STJ nega liberdade, e André Puccinelli, filho e advogado continuam presos

Habeas corpus foi negado por ministro do STJ; ex-governador está detido há uma semana no Centro de Triagem de Campo Grande – Divulgação

O ministro Humberto Martins, do Superior Tribunal de Justiça (STJ), indeferiu nesta sexta-feira (27) o pedido de liberdade do ex-governador do Estado e pré-candidato ao cargo, André Puccinelli (MDB), seu filho André Puccinelli Júnior, e o advogado João Paulo Calves. O trio foi preso no dia 21 deste mês pela Polícia Federal, por conta das investigações da 5ª fase da Operação Lama Asfáltica, Papiros de Lama e está no complexo penitenciário de Campo Grande, no Jardim Noroeste. As informações são do portal Correio do Estado.

Conforme a assessoria de imprensa do partido, a defesa deve tentar outro recurso no Superior Tribunal Federal (STF) e aguarda uma decisão até domingo (29). André e o filho estão presos no Centro de Triagem e Calves no Presídio de Trânsito, ambos no complexo penitenciário.

No sistema do STJ consta que “não concedida a medida liminar de André Puccinelli, André Puccinelli Júnior e João Paulo Calves (Publicação prevista para 03/08/2018) (792)”. Este é o segundo recurso indeferido pela Justiça contra o trio, o primeiro foi do desembargador federal Maurício Yukikazu Kato do Tribunal Regional Federal da 3ª Região (TRF3).

Advogado do trio, André Borges disse que a defesa tentará novos recursos para pedindo a liberdade. “A defesa sabe que a luta é complexa e com obstáculos, mas não irá esmorecer jamais, por acreditar que a prisão é desnecessária; tudo o que for possível continuará sendo realizado, para que cesse o constrangimento representado pelo cárcere indevido”, disse.

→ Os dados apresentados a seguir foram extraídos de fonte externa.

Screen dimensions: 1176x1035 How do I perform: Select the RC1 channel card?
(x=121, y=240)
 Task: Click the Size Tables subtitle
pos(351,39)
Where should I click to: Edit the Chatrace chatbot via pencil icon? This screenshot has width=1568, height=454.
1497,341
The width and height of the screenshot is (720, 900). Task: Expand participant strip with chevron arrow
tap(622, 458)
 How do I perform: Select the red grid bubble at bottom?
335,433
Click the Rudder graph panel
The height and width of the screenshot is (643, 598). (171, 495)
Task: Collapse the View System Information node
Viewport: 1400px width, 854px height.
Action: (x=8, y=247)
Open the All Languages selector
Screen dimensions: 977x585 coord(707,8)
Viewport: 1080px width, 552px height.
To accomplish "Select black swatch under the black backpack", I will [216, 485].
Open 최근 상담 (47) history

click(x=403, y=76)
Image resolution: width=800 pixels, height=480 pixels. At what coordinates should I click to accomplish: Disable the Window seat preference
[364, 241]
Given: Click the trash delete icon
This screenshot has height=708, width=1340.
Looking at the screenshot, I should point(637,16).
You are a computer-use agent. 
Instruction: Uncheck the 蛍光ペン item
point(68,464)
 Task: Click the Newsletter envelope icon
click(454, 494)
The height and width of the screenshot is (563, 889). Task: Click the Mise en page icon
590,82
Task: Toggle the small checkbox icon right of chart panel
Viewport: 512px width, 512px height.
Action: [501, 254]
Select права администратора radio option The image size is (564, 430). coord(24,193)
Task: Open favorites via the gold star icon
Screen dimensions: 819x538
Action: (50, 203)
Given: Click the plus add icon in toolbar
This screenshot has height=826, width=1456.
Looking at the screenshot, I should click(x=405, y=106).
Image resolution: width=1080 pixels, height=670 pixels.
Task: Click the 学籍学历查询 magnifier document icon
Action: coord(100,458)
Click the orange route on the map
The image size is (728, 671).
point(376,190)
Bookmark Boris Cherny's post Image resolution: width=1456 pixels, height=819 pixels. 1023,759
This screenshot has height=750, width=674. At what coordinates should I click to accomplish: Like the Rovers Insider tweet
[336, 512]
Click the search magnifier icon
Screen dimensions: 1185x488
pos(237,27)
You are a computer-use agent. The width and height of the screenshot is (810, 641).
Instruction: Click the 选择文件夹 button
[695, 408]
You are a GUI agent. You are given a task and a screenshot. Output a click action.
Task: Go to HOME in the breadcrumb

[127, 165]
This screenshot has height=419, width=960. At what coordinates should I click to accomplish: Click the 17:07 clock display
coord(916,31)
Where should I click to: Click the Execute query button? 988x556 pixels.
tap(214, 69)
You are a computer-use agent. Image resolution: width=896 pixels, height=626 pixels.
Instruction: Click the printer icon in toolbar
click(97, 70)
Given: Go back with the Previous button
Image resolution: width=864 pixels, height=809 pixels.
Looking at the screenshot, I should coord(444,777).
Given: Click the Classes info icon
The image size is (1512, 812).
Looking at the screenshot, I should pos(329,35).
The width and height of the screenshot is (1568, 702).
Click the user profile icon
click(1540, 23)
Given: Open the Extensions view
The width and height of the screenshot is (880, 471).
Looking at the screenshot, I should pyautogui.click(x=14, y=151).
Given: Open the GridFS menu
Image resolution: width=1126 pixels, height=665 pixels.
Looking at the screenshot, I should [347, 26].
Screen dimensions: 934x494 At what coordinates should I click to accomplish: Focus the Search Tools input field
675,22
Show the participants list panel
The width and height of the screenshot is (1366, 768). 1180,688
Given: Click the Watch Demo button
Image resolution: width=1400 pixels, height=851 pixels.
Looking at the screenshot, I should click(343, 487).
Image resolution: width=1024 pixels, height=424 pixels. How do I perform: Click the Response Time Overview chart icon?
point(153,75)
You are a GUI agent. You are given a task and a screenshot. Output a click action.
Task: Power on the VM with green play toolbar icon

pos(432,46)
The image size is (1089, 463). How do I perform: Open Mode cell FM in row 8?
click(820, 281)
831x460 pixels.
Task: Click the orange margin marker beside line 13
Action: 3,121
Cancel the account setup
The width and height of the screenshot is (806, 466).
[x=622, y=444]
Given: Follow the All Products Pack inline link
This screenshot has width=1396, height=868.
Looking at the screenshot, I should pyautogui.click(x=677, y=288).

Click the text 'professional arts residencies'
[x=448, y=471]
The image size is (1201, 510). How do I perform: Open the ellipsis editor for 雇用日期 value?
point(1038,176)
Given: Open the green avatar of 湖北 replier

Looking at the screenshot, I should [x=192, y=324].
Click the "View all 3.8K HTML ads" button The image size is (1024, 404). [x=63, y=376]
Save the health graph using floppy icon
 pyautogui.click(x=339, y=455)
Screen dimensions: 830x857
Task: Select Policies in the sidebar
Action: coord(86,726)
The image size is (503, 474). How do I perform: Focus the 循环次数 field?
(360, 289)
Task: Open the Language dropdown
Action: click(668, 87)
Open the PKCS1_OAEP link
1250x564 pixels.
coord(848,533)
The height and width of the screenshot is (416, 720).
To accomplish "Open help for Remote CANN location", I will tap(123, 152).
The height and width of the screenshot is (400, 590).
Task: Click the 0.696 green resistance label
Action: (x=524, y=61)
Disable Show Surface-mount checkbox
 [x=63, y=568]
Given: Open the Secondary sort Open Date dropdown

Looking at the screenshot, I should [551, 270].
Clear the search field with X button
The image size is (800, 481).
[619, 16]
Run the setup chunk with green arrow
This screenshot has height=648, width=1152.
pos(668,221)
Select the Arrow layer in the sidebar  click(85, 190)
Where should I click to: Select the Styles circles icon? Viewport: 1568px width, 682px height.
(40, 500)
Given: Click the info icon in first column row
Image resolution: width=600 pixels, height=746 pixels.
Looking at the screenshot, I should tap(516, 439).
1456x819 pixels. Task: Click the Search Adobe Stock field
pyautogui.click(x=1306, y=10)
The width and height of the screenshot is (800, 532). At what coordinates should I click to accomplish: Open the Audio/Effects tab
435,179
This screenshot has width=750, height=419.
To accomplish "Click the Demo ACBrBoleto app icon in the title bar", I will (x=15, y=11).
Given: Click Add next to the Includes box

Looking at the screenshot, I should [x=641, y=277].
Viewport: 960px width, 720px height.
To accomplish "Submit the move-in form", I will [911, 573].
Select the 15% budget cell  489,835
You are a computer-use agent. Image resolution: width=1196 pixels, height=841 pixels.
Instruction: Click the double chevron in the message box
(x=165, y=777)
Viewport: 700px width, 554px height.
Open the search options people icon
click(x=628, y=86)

A defesa de Puccinelli questionou no habeas corpus encaminhado ao STJ o fato do político ser preso dias antes da convenção partidária. No documento obtido peloCorreio do Estado, os advogado pontuam que apesar da representação inicial do Ministério Público Federal (MPF) ter sido feita no dia 18 de maio, o político só foi preso no dia 20 de julho. Inicialmente o evento do MDB seria realizado no dia 21 de julho, mas foi adiado para o 4 de agosto antes da prisão. De acordo com o habeas corpus, após a representação no dia 18, o MPF complementou no dia 22 de junho e 2 de julho, ou seja, o último adicional foi 18 dias antes da prisão.